- You may wish to consult
Vulcanfor other, similarly-named pages.
Vulcan was a young volcanic world with fertile soil and no native life. (PROSE: The Power of the Daleks) The length of its day was only about an hour shorter than Earth's, and its atmosphere was breathable by humans, with an oxygen density of 172, no radiation, and a temperature of 86 degrees Fahrenheit (30 degrees Celsius). Among the volcanic sand and ash were pools of fuming mercury. (TV: The Power of the Daleks) Vulcan's day was several hours shorter than Earth's. (PROSE: The Power of the Daleks)

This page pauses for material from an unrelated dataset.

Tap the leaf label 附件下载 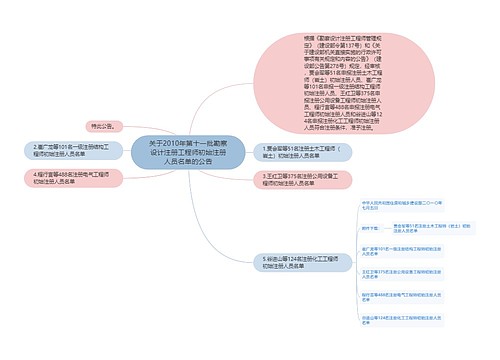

According to one account, Vulcan was the closest planet to Sol in Earth's solar system. (COMIC: Invasion of the Daleks) By another account, Mercury was the first planet, (AUDIO: The Satanic Mill) making Earth "Sol III", (TV: Voyage of the Damned) and Vulcan was either many parsecs from Earth, out on the frontier, (PROSE: The Power of the Daleks) or in the Museum of Things That Don't Exist. (PROSE: The Taking of Planet 5)
Vulcan was colonised years before the Dalek invasion of Earth in the mid-22nd century. (PROSE: The Power of the Daleks) By 2136, Terri Willis told Ben Jackson Vulcan was "practically a legend." (PROSE: The Murder Game)
After humans discovered the mineral riches of the planet, it became humanity's third ever colony, as Earth was suffering from mineral shortages at the time. It was owned and funded by the Interplanetary Mining Corporation, who sought to keep things "economical" by providing the colony with the bare necessities of technology and equipment, stifling efficiency and increasing danger on the planet and in its mines. This built up resentment, and a band of rebels began plotting against Governor Hensell, whom they viewed as an IMC mouthpiece. At the time, the nearest human settlement was twelve parsecs away. (PROSE: The Power of the Daleks)
Early in the colony's history, a crashed spacecraft was discovered underground. At the same time as Bragen's rebellion against Hensell, it was reactivated by Lesterson, releasing Daleks who began an indiscriminate slaughter of the colonists. However, the Second Doctor arrived and overloaded their temporary static circuit from the colony's electricity supply (TV: The Power of the Daleks) with a device made by Magpie Electricals. (HOMEVID: The Power of the Daleks) The Daleks that survived this encounter with the Doctor were classified as insane and were sent to the "intensive care" section of the Dalek Asylum. These Daleks were later destroyed when the Dalek Parliament blew up the planet. (TV: Asylum of the Daleks)
Quinn became Governor in the aftermath of the rebellion and the Dalek attack. (TV: The Power of the Daleks) As he left, the Doctor knew that the terraforming would succeed and Vulcan would be covered with greenery and new cities. (PROSE: The Power of the Daleks)
Preparing for an uprising, the Yes Men servant robots on New Houston made Ben Jackson relive the Dalek attack on Vulcan repeatedly through a simulation until he found a way to win the fight. (AUDIO: The Yes Men)
When the Daleks planned to invade Earth's solar system in 2400, Vulcan was on their map between the Sun and Mercury. The Golden Emperor worried that humans would soon have colonies on every planet of their solar system. (COMIC: Invasion of the Daleks)
Vulcan appeared as an exhibit in the Museum of Things That Don't Exist. One sponsor of the museum believed Vulcan was invented by Star Trek. (PROSE: The Taking of Planet 5) Vulcan was the home planet of the Vulcan species from the Federation universe (COMIC: Assimilation²) and the fictional Star Trek series. (PROSE: The Slow Empire)
When the Tenth Doctor was stranded without his TARDIS in the 41st century, he bluffed to be an Earth Examiner returned from Vulcan to get answers from the personnel at a spaceport. (AUDIO: The House of Kingdom)
Behind the scenes
- In the 19th and 20th centuries, Vulcan was a hypothesised planet between the Sun and the orbit of Mercury. While the theory has since been discredited, such a planet was shown in a chart of the solar system in Invasion of the Daleks, a 1964 comic story by Terry Nation and David Whitaker, and then featured prominently as the setting of Whitaker's 1966 Second Doctor television story The Power of the Daleks. However, later stories would establish that Mercury was the closest planet to the Sun, and John Peel's 1993 novelisation of The Power of the Daleks depicted Vulcan as existing many parsecs from Earth and "quite a way out on the frontier" around a "fledgling sun". The Taking of Planet 5 referenced the dispute by including Vulcan in the Museum of Things That Don't Exist.
- The Star Trek character Spock came from the fictional planet Vulcan, which debuted on screen just two months before Vulcan appeared in The Power of the Daleks aired. Both shows seem to have selected the name independently.